This article by Joel Schwartzberg originally appeared in the Dec. 2009 issue of StepMom Magazine.
When Hollywood superstar Sandra Bullock married TV celebrity Jesse James, she took on the most challenging part of her life – not just his wife, but stepmother to his five-year-old daughter Sunny. Fresh from playing a reluctant romantic partner in The Proposal, Bullock jumped into her reality role with complete commitment, slowing her career, facing down a trouble-prone ex-wife, comforting a stressed-out husband, connecting with James’ two other children, and by her own admission, putting personal motherhood plans on hold for Sunny’s benefit.
But even without these complications, stepping into a pre-existing family condition is still an awkward and precarious fit for any new spouse. The stepmother is probably the least-defined role in the contemporary family structure (though well-defined in the movies as an evil, manipulative agent of interference). A stepmom is a parent, yet not the parent. A caregiver but not always a care-getter.
She donates considerable time, space, attention, resources, and family income to people from another life.
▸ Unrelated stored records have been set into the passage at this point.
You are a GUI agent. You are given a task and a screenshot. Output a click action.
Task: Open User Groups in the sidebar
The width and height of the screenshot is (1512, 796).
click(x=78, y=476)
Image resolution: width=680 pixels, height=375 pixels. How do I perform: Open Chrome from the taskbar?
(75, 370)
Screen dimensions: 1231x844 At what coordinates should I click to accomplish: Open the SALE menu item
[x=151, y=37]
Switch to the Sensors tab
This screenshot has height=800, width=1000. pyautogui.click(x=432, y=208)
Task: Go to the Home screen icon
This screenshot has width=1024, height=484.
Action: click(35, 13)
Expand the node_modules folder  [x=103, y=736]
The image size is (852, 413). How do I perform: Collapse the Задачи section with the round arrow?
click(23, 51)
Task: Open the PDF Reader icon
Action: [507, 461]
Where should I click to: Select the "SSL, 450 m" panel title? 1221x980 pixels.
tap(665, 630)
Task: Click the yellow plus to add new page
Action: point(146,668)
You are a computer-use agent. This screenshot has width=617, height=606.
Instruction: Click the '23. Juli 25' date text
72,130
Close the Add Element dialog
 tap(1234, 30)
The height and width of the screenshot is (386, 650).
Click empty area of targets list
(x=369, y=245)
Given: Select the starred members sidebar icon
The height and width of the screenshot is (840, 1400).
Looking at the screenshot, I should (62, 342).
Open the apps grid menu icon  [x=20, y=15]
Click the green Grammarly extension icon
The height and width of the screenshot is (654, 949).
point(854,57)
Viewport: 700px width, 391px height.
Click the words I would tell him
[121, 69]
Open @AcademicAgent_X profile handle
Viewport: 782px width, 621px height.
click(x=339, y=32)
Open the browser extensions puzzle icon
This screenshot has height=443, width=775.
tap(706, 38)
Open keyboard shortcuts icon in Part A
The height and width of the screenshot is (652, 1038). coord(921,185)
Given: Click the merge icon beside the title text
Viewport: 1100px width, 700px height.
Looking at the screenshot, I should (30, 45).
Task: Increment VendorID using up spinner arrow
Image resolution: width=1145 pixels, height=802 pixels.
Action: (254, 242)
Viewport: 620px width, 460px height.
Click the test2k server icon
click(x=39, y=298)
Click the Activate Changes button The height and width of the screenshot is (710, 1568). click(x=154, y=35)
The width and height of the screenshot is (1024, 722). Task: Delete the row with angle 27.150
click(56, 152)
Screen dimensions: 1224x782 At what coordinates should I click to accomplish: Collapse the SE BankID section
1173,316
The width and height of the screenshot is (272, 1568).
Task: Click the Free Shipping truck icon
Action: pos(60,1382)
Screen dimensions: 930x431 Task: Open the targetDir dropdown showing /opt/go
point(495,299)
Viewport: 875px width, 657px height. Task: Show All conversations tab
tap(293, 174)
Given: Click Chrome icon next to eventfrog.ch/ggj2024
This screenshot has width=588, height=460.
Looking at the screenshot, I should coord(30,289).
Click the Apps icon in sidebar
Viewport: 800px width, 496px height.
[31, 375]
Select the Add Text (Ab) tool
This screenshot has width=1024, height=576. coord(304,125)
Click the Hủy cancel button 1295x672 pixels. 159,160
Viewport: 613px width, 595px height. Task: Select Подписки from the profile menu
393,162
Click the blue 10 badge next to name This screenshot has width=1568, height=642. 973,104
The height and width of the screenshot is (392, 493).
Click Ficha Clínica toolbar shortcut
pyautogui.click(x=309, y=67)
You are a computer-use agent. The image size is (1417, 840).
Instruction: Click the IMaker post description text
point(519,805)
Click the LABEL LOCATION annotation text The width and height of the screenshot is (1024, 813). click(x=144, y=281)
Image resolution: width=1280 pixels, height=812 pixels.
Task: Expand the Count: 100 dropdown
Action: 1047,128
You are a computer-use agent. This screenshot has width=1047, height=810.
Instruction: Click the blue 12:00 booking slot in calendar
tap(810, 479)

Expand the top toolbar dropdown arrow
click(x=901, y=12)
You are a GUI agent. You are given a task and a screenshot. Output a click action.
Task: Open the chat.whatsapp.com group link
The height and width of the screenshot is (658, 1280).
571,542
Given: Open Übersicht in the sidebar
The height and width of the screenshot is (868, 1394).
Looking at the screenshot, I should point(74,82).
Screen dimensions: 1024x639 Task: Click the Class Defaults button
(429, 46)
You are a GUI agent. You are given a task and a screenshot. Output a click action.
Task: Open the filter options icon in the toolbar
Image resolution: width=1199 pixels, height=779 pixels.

She has not only willingly opened her private life to the one she loves, but allowed it to be invaded by needy, willful, attachments with whom she has no biological, legal, or dependent connection.
And what does the stepmom get for her trouble (while the woman from another life gets a regular alimony check)? Probably not as much as she deserves — certainly less than she imagined when she first considered her romantic future.
This is not to say that all stepmoms are miserable and masochistic. Often they dearly love the children brought into their lives. But their needs are too frequently overshadowed by those of her husband. She is there for him. She is there for the kids. But who’s there for her, and is it enough?
In my experience as a remarried father, I’ve identified six things dads with children need to realize they owe the new loves in their lives. I’m recommending them directly to dads in the hope that it will help them A.C.C.E.P.T their partner’s needs alongside their own.
As a remarried dad, you may feel you’re the one being pulled, stretched, and needed — and you undoubtedly are. But consider the stepmother: Her life has been invaded by forces she agreed to but never signed up for. Like you, she is physically anchored to your children. Being with you means she cannot pick up her life and move somewhere else. Being with you means sharing an income with your last partner. Being with you means relinquishing more privacy than she ever thought she’d have to give up.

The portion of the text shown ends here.